Gardez-vous d'espérer que le mariage guérisse jamais une maladie utérine. Tout au plus régularise-t-il ou accroît-il la menstruation imparfaite et languissante. Mais il aggrave sûrement tout état morbide réel. La grossesse, pour une maladie utérine qu'elle a améliorée ou guérie, supposé qu'on ait bien dirigé l'évolution rétrograde de l'organe, en a aggravé mille. L'accouchement, l'avortement, n'ont jamais fait que causer, aggraver, ramener ou perpétuer les maladies de matrice : n'en sont-ils pas les causes occasionnelles les plus fréquentes ?
Source : Gallica

Jean-Alexis Belliol Traité sur la nature et la guérison des maladies chroniques… (1839)
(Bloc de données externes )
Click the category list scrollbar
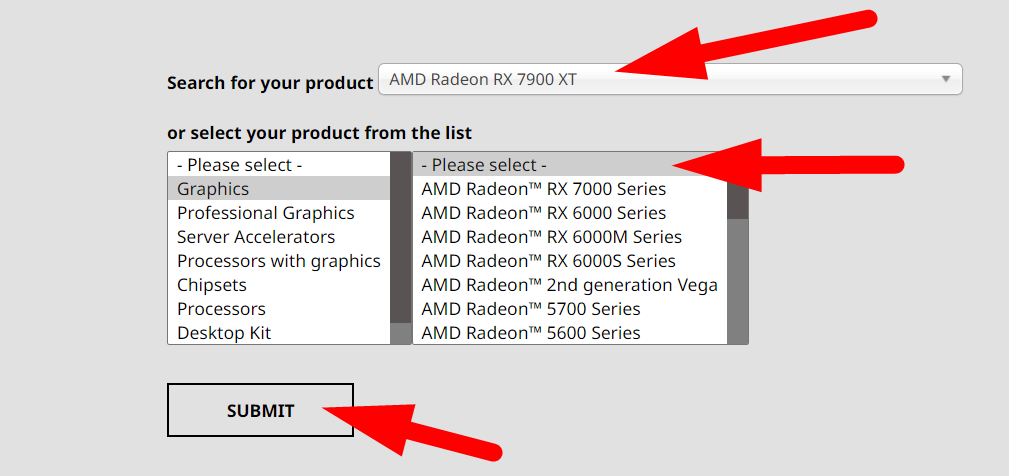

Tous les individus ne sont pas également disposés à contracter la maladie vénérienne. Ceux qui sont faibles ou qui ont un sang impur, échauffé, acrimonieux, sont plus susceptibles d'en être infectés. Le principe vénérien est un, quelle que soit d'ailleurs la forme sous laquelle il puisse se présenter.
Source : Gallica

Amédée Courty Traité pratique des maladies de l'utérus et de ses annexes contenant un appendice sur les maladies… (1866)

La maladie existe. Ce ne serait encore rien; si la femme était saine, forte, tout cela pourrait se dissiper presque sans soins, ou du moins avec quelques simples précautions. Mais, s'il existe ou s'il survient une disposition affective ou diathésique, dont la malade soit sérieusement atteinte, cette affection se localise, elle se fixe sur l'utérus, elle imprime son cachet et sa propre nature à la maladie préexistante. Il arrive alors à la femme, pour les maladies utérines, ce qui arrive à l'homme pour la blennorrhagie ou pour l'engorgement de la prostate.